> **Data extract**
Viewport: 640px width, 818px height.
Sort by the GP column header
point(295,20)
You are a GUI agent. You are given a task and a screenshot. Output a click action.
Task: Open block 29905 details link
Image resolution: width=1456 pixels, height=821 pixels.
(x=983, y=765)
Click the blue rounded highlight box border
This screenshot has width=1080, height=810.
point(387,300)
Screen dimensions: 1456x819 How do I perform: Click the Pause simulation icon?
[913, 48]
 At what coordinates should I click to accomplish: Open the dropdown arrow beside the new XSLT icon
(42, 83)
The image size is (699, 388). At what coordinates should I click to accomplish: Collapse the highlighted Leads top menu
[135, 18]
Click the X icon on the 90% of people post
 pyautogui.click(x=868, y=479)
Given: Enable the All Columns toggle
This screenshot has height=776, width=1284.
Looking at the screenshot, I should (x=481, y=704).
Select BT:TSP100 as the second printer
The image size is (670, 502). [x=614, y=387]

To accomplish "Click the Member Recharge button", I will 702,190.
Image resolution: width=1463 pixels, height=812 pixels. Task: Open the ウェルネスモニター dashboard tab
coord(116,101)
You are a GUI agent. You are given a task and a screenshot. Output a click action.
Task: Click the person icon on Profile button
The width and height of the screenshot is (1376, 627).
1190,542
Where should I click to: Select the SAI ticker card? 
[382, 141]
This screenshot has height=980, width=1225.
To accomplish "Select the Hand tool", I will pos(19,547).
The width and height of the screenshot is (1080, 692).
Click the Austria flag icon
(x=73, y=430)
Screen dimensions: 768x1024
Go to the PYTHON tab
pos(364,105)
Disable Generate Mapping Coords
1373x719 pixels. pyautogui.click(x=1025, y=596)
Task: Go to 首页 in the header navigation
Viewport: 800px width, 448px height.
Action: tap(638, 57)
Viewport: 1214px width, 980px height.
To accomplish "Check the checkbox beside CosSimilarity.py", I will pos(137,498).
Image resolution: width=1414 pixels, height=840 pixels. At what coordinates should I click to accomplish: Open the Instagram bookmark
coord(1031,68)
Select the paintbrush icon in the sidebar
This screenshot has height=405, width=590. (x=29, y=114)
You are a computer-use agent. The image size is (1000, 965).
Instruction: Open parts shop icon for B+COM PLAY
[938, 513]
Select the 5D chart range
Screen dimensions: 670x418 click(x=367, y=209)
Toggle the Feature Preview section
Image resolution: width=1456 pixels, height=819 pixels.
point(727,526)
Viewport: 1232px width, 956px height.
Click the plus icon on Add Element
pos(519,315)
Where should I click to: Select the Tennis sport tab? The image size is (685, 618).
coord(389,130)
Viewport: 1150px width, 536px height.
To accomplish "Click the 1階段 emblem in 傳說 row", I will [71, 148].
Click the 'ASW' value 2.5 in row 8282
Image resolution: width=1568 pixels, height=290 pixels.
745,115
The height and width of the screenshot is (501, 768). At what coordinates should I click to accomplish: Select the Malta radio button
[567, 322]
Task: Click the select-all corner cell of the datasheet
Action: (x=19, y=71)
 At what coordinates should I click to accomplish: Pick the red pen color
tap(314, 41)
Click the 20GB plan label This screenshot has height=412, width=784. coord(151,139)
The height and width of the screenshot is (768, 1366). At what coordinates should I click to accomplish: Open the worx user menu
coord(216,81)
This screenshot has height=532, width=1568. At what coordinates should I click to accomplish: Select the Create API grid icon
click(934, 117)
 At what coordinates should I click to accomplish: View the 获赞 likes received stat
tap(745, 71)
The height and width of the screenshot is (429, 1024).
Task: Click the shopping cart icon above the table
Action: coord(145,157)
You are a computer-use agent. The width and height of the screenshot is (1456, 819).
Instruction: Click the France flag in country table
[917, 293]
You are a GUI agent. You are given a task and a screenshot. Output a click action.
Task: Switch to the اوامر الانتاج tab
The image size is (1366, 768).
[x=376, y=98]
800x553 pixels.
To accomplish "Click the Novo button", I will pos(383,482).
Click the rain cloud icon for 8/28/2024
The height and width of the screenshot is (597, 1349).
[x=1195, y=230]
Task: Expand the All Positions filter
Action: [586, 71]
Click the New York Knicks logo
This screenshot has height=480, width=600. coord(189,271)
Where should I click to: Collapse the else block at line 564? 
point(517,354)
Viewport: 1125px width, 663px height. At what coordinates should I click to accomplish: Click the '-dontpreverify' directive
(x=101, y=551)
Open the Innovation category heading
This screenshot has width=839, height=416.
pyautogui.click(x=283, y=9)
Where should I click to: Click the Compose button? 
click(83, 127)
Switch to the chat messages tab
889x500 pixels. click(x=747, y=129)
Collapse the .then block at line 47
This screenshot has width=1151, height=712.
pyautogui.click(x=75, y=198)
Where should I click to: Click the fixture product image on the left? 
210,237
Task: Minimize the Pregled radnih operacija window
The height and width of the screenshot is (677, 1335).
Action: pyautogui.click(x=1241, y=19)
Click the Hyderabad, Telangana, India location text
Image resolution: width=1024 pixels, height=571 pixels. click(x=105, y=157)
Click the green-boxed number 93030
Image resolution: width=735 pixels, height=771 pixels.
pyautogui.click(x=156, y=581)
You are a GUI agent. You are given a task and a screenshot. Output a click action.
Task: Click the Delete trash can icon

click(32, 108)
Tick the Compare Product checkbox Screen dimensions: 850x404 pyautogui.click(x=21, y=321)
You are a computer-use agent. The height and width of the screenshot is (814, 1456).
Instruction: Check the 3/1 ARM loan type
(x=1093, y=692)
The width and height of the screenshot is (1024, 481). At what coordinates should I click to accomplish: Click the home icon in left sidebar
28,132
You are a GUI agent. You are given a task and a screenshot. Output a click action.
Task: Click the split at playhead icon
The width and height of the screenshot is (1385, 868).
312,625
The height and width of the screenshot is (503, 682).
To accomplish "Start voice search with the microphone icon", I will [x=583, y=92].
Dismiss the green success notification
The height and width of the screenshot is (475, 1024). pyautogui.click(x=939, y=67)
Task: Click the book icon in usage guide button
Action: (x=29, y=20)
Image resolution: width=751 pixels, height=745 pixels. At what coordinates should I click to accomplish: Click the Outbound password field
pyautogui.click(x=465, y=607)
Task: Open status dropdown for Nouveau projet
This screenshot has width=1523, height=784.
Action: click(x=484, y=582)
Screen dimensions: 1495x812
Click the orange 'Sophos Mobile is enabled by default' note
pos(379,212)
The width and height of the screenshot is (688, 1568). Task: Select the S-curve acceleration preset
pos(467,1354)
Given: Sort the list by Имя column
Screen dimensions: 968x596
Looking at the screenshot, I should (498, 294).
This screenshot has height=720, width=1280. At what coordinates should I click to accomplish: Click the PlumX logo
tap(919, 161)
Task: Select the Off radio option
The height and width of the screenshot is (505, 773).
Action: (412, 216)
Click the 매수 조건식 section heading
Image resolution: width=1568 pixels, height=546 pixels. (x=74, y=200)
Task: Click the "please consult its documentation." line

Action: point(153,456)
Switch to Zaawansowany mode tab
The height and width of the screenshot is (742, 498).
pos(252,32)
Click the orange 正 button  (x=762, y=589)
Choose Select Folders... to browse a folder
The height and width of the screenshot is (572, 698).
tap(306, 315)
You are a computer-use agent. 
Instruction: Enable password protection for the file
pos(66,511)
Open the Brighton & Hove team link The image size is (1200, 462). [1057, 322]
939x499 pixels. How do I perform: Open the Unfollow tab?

> **Required work**
Please reproduce the lines that open with the line containing "You are a computer-use agent. The width" and close with the line containing "point(517,354)", substituting "country list" for "country table" and keeping everything else the same.

> **Output below**
You are a computer-use agent. The width and height of the screenshot is (1456, 819).
Instruction: Click the France flag in country list
[917, 293]
You are a GUI agent. You are given a task and a screenshot. Output a click action.
Task: Switch to the اوامر الانتاج tab
The image size is (1366, 768).
[x=376, y=98]
800x553 pixels.
To accomplish "Click the Novo button", I will pos(383,482).
Click the rain cloud icon for 8/28/2024
The height and width of the screenshot is (597, 1349).
[x=1195, y=230]
Task: Expand the All Positions filter
Action: [586, 71]
Click the New York Knicks logo
This screenshot has height=480, width=600. coord(189,271)
Where should I click to: Collapse the else block at line 564? 
point(517,354)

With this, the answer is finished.